(İstenenler)
[1] Aşağıdaki içtihat metnini iki cümleyle özetleyin.
[2] Aşağıdaki (a), (b) ve (c) ifadelerinin içtihat metniyle uyuşup uyuşmadığını belirtin. Her biri için evet ya da hayır deyin ve metinden belirleyici sözleri aynen alıntılayın.
(a) Davacıya göre bina, 1975 yılındaki kadastro çalışmaları sırasında tapulama harici kalmıştır.
(b) Mahkeme kararını yalnızca davalı Hazine vekili temyiz etmiştir.
(c) Davacıya göre taşınmaz önceden taşlık bir yerdi.
[3] Tapusuz taşınmazın tescili davasına ilişkin içtihat metnini, son cümlesinden sonra kaldığı yerden sürdürün.

(Seçilen Alıntı)
"İçtihat Metni"
MAHKEMESİ :Asliye Hukuk Mahkemesi
SAYISI : 2018/126 E., 2018/281 K.
HÜKÜM : Kabul
Taraflar arasındaki tapusuz taşınmazın tescili davasından dolayı yapılan yargılama sonunda, Mahkemece bozmaya uyularak davanın kabulüne karar verilmiştir.
Mahkeme kararı davalı ... vekili ve davalı Hazine vekili tarafından temyiz edilmekle; kesinlik, süre, temyiz şartı ve diğer usul eksiklikler yönünden yapılan ön inceleme sonucunda, temyiz dilekçesinin kabulüne karar verildikten ve Tetkik Hâkimi tarafından hazırlanan rapor dinlendikten sonra dosyadaki belgeler incelenip gereği düşünüldü:
I. DAVA
Davacı; ... ili, ... ilçesi, ... Kasabası, ....Mahallesi sınırlarında bulunan, ....'ya ait olan 210 parselin güney doğusunda, ....'ya ait olan 211 parselin kuzeyinde kalan iki katlı binasının 1975 yılında yapılan kadastro çalışmaları sırasında tapulama harici kaldığını, gayrimenkul üzerinde bulunan bina üzerinde Hazinenin, Belediyenin ve üçüncü şahısların herhangi bir hakkının olmadığını, söz konusu taşınmazın öncesinde babası, ondan da önce dedesi tarafından ağaç dikilerek kullanıldığını, öncesinde taşınmazın taşlık olduğunu, anne ve babasının vefatının ardından babadan kalan taşınmazları kendi aralarında taksim ettiklerini, dava konusu yerin diğer mirasçılarla yapılan bu taksimde kendisine verildiğini ileri sürerek sınırlarını belirttiği taşınmazın adına tesciline karar verilmesini istemiştir.

(Sağlanan Veriler)
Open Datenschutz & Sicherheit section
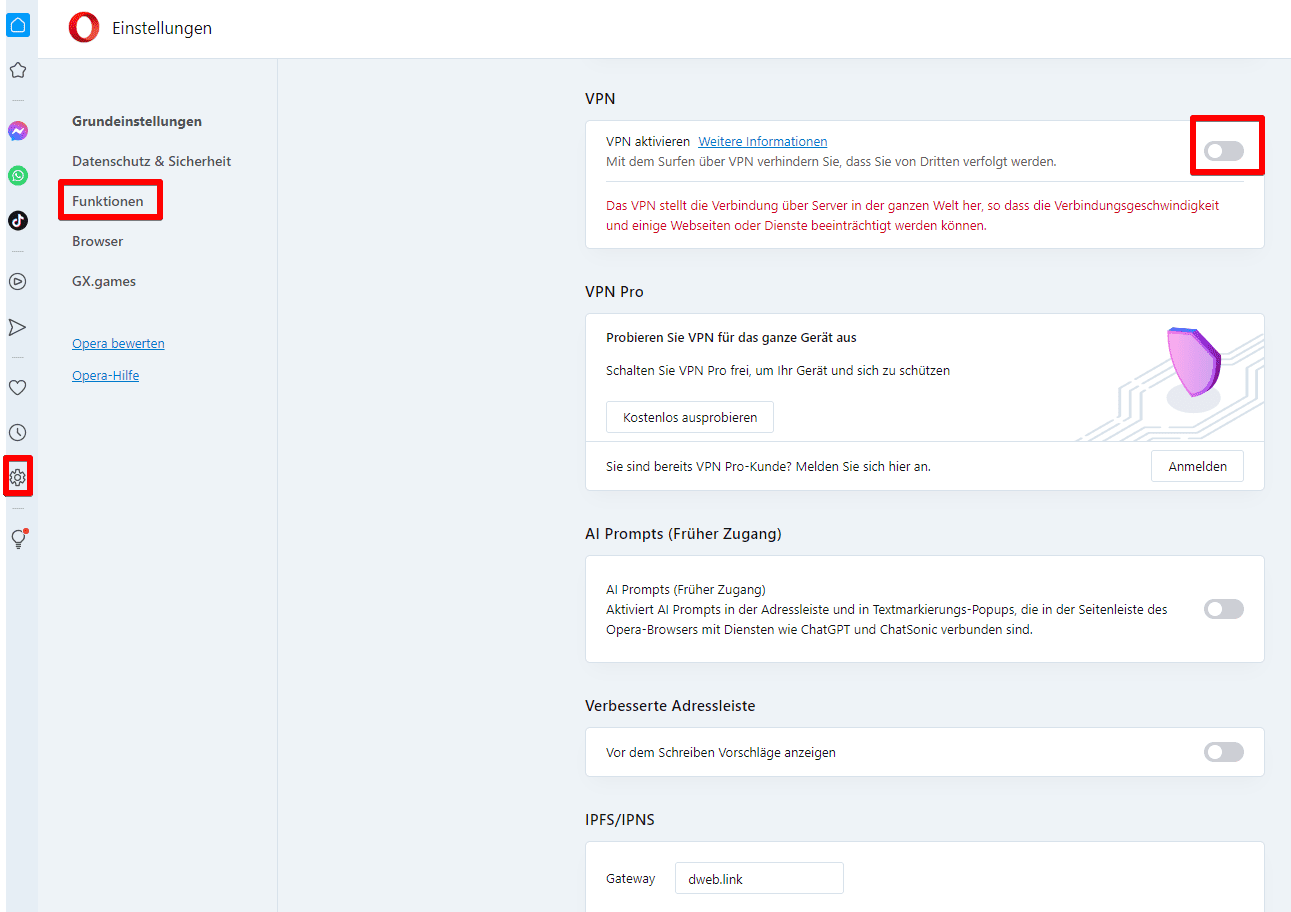This screenshot has width=1291, height=912. point(151,161)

(Yanıtlar)
[1] Tapusuz taşınmazın tescili davasında Asliye Hukuk Mahkemesi bozmaya uyarak davanın kabulüne karar vermiş, bu karar davalı vekili ve davalı Hazine vekili tarafından temyiz edilmiştir. Davacı, iki katlı binasının 1975 kadastro çalışmalarında tapulama harici kaldığını, taşınmazın önce dedesi, sonra babası tarafından ağaç dikilerek kullanıldığını ve mirasçılar arasındaki taksimde kendisine verildiğini ileri sürerek taşınmazın adına tescilini istemiştir.

[2]
(a) Evet: "1975 yılında yapılan kadastro çalışmaları sırasında tapulama harici kaldığını"
(b) Hayır: "davalı ... vekili ve davalı Hazine vekili tarafından temyiz edilmekle"
(c) Evet: "öncesinde taşınmazın taşlık olduğunu"

[3]
II. CEVAP
Davalı Hazine; davacının beyanlarının yerinde olmadığını, 5.4.2011 tarihli idari tahkikat tutanağına göre dava konusu taşınmazın Tapulama Kanunu 2.maddesi kapsamında olduğunu, yine dava konusu yerin Devletin hüküm ve tasarrufu altında olduğunu belirterek davanın reddini savunmuş, TMK 713.maddesi gereğince dava konusu yerin Hazine adına tescilini talep etmiştir.
Dahili davalı Kahramanmaraş Büyükşehir Belediyesi; dava konusu yerin Göksun Belediyesi sınırları içerisinde yer aldığını, yetki ve sorumluluğun bu belediyeye ait olduğunu, Büyükşehir Belediyesinin husumet ehliyetinin bulunmadığını belirterek davanın reddini savunmuştur.
III. MAHKEME KARARI
Mahkemenin 07.07.2011 tarihli ve 2011/29 Esas, 2011/435 Karar sayılı kararı ile; yapılan yargılama, toplanan deliller, tarafların beyanları, mahallinde icra edilen keşif, keşifte dinlenen tanık ve mahalli bilirkişi beyanları, keşifte hazır bulunan bilirkişilerin ibraz ettikleri raporlar ve tüm dosya kapsamı itibariyle iddianın sübut bulduğu gerekçesiyle davanın kabulüne karar verilmiştir.
IV. BOZMA VE BOZMADAN SONRAKİ YARGILAMA SÜRECİ
A. İlk Bozma Kararı
1. Mahkemenin yukarıda belirtilen kararına karşı süresi içinde davalı Hazine vekili tarafından temyiz isteminde bulunulmuştur.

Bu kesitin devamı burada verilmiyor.